The derelict Paradise property
The following exchanges took place between Chairman of the NIS Dr. Justin Robinson and BU Blogmaster on Facebook Group FB Senate, a group administered by Senator John Watson. What was debunked by Chairman Robinson is that the NIS approved a USD60 million dollar facility that was utilized for the Paradise (Four Seasons project). The Chairman further confirmed that the NIS is exposed to the Paradise (Four Seasons project) the amount of 13 million dollars owed by government. The expectation is that the NIS will be paid from the proceeds of the sale of Paradise to JADA for USD60 million dollars

BU blogmaster

 

David King is with Justin Robinson.

2 hrs

Chairman Justin Robinson for the sake of transparency where does the NIS sit in this latest revelation? “Barbadians need answers on this Four Season sale.

How was the sale brokered? Was it done through the former executive chairmen of Paradise Limited Professor Avinash Persaud who was head hunted specifically for the task by the late Prime Minister David Thompson? Was the sale brokered after Professor Persaud left the Paradise organisation? Was the sale brokered before or after the IADB withdrew their funding for the restart of the Four Seasons project? Was the sale of the property advertised publicly, far and wide, locally and internationally as is the case with the Harlequin property at Merricks? Were bids for the property invited by open tender or was it put only to a select group of potential investors/buyers? Are there any finders’ fees involved for the party/parties who brokered the deal with Jada?

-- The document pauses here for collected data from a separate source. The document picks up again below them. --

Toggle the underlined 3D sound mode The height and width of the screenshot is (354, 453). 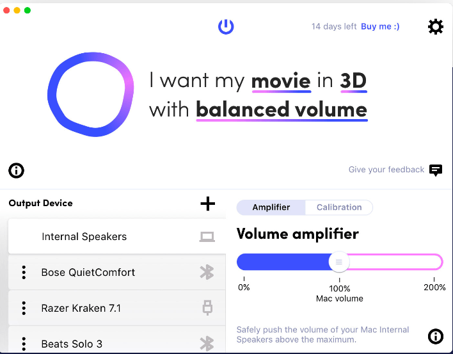tap(353, 81)
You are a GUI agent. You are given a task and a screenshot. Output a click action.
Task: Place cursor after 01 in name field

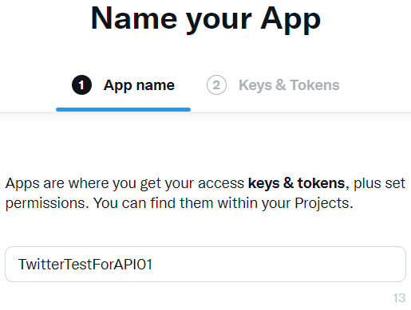coord(153,265)
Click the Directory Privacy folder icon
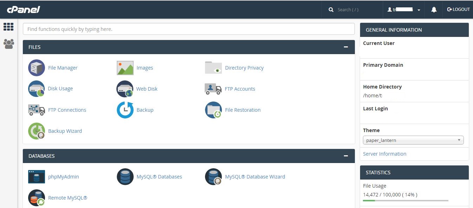Viewport: 473px width, 208px height. click(213, 68)

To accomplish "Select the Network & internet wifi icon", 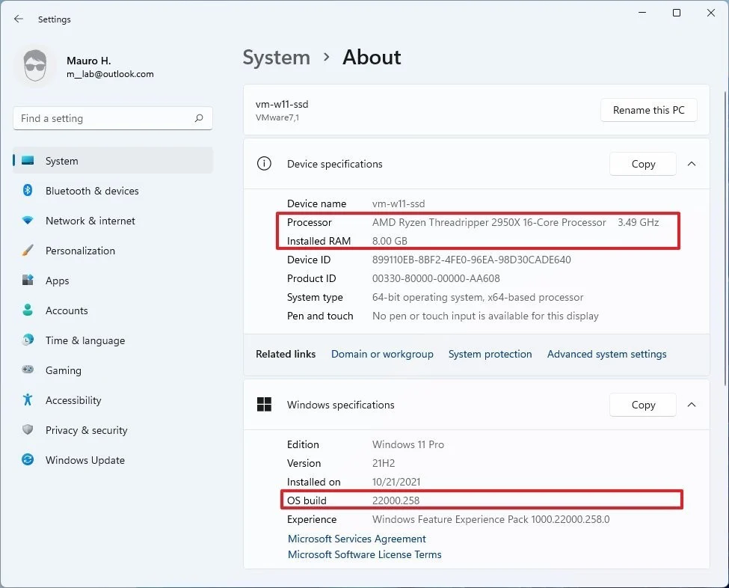I will (x=28, y=221).
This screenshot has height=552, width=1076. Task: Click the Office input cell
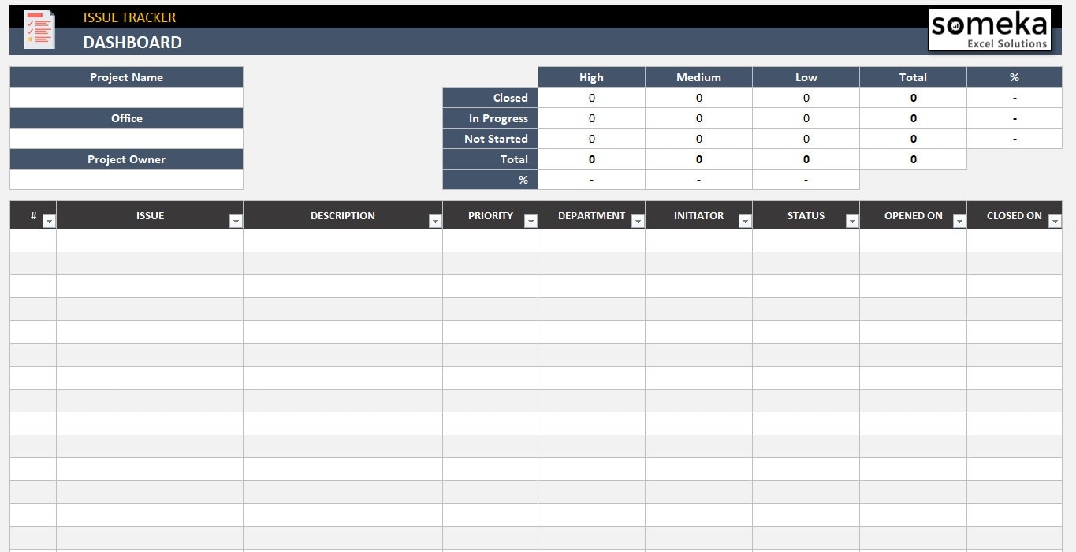126,138
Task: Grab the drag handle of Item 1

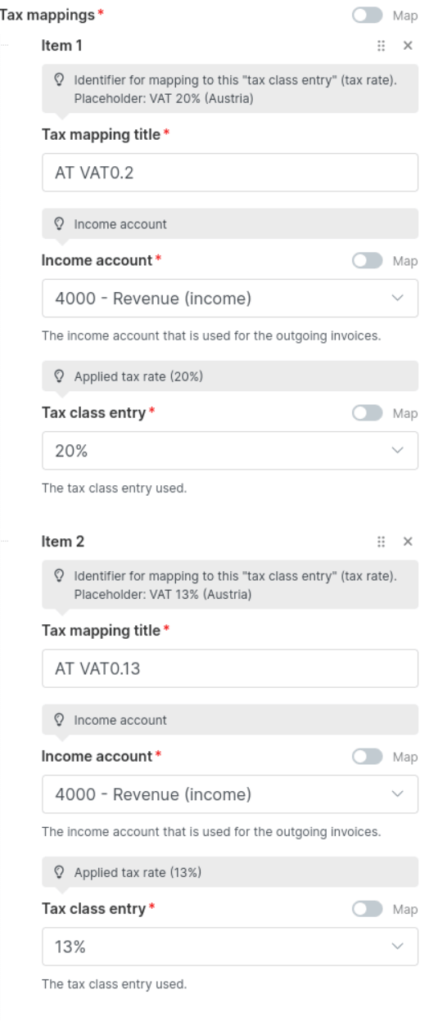Action: [381, 47]
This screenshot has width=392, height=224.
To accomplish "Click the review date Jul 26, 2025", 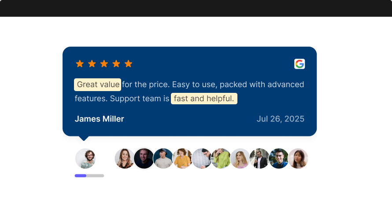I will pyautogui.click(x=281, y=119).
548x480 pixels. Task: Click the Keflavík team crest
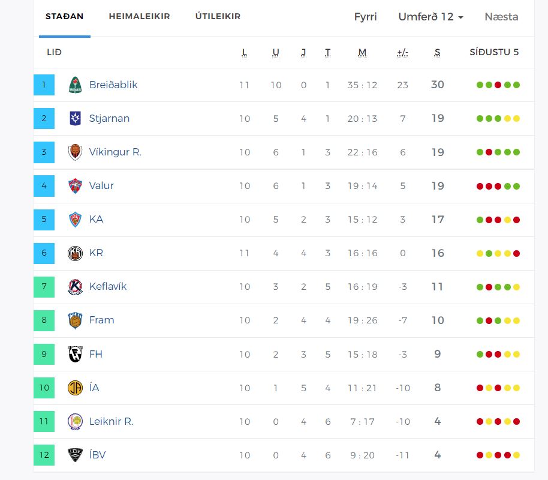coord(75,287)
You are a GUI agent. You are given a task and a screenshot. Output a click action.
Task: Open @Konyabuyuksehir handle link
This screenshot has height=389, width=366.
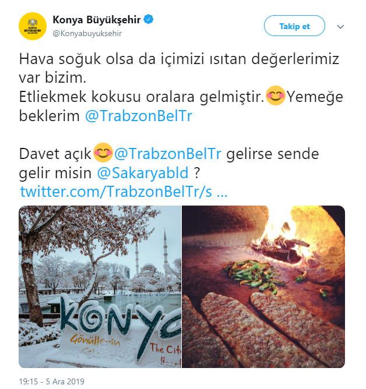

These are questions that Barbadians need to have answered. Clearwater Bay is a government owned and taxpayer funded company which is party to the sale. Recall that a US$60 million guarantee was provided by Clearwater Bay through resolution of Parliament which was eventually called by Ansa Merchant Bank.

What is the final cost to taxpayers for this? The net proceeds of the sale will be less than the US$60 million due to attorneys’ fees, duties etc.

Is the Barbadian taxpayer burdened with a loss as a result of government having getting involved in a private sector project????”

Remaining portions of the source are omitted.